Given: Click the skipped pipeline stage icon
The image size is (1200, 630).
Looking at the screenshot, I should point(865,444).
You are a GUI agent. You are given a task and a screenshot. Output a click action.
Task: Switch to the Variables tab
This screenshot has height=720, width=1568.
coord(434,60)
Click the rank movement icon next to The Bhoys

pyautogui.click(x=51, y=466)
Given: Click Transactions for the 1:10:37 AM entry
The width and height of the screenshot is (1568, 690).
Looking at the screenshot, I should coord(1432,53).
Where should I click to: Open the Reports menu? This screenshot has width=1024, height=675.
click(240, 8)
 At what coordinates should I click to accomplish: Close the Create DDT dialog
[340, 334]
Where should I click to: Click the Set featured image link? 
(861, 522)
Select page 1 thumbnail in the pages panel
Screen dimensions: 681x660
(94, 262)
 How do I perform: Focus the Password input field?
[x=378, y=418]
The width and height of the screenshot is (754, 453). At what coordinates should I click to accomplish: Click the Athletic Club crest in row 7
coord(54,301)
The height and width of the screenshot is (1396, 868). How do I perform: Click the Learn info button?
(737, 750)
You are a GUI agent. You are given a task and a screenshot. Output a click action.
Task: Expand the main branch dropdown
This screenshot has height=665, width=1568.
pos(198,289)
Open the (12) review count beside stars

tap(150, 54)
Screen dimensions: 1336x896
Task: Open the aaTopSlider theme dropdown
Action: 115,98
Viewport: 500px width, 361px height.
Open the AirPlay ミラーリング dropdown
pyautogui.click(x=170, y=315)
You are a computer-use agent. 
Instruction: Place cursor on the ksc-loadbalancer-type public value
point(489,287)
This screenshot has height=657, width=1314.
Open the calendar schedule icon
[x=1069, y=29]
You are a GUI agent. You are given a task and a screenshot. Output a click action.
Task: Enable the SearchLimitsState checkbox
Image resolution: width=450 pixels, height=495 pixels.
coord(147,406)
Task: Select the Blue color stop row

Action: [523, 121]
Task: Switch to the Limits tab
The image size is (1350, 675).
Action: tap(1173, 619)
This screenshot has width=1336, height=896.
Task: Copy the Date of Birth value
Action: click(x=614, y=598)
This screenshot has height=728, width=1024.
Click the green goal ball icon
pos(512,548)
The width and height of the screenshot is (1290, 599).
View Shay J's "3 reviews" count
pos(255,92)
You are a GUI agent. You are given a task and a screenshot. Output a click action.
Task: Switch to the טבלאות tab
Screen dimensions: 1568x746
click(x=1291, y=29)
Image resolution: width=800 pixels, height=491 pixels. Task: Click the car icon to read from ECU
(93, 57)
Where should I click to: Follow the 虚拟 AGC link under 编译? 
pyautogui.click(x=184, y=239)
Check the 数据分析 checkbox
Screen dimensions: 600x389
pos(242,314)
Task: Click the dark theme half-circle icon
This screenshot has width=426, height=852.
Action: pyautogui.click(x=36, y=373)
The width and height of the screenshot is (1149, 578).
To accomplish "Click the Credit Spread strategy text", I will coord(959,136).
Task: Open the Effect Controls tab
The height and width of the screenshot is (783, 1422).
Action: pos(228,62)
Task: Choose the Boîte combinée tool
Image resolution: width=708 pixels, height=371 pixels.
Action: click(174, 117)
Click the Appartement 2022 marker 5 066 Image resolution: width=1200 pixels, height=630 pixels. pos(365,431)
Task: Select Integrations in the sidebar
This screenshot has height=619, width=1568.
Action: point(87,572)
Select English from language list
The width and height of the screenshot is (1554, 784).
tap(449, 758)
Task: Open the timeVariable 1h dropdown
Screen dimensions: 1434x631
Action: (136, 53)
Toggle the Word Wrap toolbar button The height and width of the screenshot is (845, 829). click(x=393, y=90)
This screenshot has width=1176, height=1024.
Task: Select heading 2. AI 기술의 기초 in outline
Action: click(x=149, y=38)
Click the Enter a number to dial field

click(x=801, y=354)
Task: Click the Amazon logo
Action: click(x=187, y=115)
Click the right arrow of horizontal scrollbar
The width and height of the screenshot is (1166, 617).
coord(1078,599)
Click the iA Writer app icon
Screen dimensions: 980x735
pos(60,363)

::::::::

▶ **Work to be completed**
Could you reproduce every record above exactly as it stands?

▶ **Answer to the exercise**
Given: Click the skipped pipeline stage icon
The image size is (1200, 630).
Looking at the screenshot, I should point(865,444).
You are a GUI agent. You are given a task and a screenshot. Output a click action.
Task: Switch to the Variables tab
This screenshot has height=720, width=1568.
coord(434,60)
Click the rank movement icon next to The Bhoys

pyautogui.click(x=51, y=466)
Given: Click Transactions for the 1:10:37 AM entry
The width and height of the screenshot is (1568, 690).
Looking at the screenshot, I should coord(1432,53).
Where should I click to: Open the Reports menu? This screenshot has width=1024, height=675.
click(240, 8)
 At what coordinates should I click to accomplish: Close the Create DDT dialog
[340, 334]
Where should I click to: Click the Set featured image link? 
(861, 522)
Select page 1 thumbnail in the pages panel
Screen dimensions: 681x660
(94, 262)
 How do I perform: Focus the Password input field?
[x=378, y=418]
The width and height of the screenshot is (754, 453). At what coordinates should I click to accomplish: Click the Athletic Club crest in row 7
coord(54,301)
The height and width of the screenshot is (1396, 868). How do I perform: Click the Learn info button?
(737, 750)
You are a GUI agent. You are given a task and a screenshot. Output a click action.
Task: Expand the main branch dropdown
This screenshot has height=665, width=1568.
pos(198,289)
Open the (12) review count beside stars

tap(150, 54)
Screen dimensions: 1336x896
Task: Open the aaTopSlider theme dropdown
Action: 115,98
Viewport: 500px width, 361px height.
Open the AirPlay ミラーリング dropdown
pyautogui.click(x=170, y=315)
You are a computer-use agent. 
Instruction: Place cursor on the ksc-loadbalancer-type public value
point(489,287)
This screenshot has height=657, width=1314.
Open the calendar schedule icon
[x=1069, y=29]
You are a GUI agent. You are given a task and a screenshot. Output a click action.
Task: Enable the SearchLimitsState checkbox
Image resolution: width=450 pixels, height=495 pixels.
coord(147,406)
Task: Select the Blue color stop row

Action: [523, 121]
Task: Switch to the Limits tab
The image size is (1350, 675).
Action: tap(1173, 619)
This screenshot has width=1336, height=896.
Task: Copy the Date of Birth value
Action: click(x=614, y=598)
This screenshot has height=728, width=1024.
Click the green goal ball icon
pos(512,548)
The width and height of the screenshot is (1290, 599).
View Shay J's "3 reviews" count
pos(255,92)
You are a GUI agent. You are given a task and a screenshot. Output a click action.
Task: Switch to the טבלאות tab
Screen dimensions: 1568x746
click(x=1291, y=29)
Image resolution: width=800 pixels, height=491 pixels. Task: Click the car icon to read from ECU
(93, 57)
Where should I click to: Follow the 虚拟 AGC link under 编译? 
pyautogui.click(x=184, y=239)
Check the 数据分析 checkbox
Screen dimensions: 600x389
pos(242,314)
Task: Click the dark theme half-circle icon
This screenshot has width=426, height=852.
Action: pyautogui.click(x=36, y=373)
The width and height of the screenshot is (1149, 578).
To accomplish "Click the Credit Spread strategy text", I will coord(959,136).
Task: Open the Effect Controls tab
The height and width of the screenshot is (783, 1422).
Action: pos(228,62)
Task: Choose the Boîte combinée tool
Image resolution: width=708 pixels, height=371 pixels.
Action: click(174, 117)
Click the Appartement 2022 marker 5 066 Image resolution: width=1200 pixels, height=630 pixels. pos(365,431)
Task: Select Integrations in the sidebar
This screenshot has height=619, width=1568.
Action: point(87,572)
Select English from language list
The width and height of the screenshot is (1554, 784).
tap(449, 758)
Task: Open the timeVariable 1h dropdown
Screen dimensions: 1434x631
Action: (136, 53)
Toggle the Word Wrap toolbar button The height and width of the screenshot is (845, 829). click(x=393, y=90)
This screenshot has width=1176, height=1024.
Task: Select heading 2. AI 기술의 기초 in outline
Action: click(x=149, y=38)
Click the Enter a number to dial field

click(x=801, y=354)
Task: Click the Amazon logo
Action: click(x=187, y=115)
Click the right arrow of horizontal scrollbar
The width and height of the screenshot is (1166, 617).
coord(1078,599)
Click the iA Writer app icon
Screen dimensions: 980x735
pos(60,363)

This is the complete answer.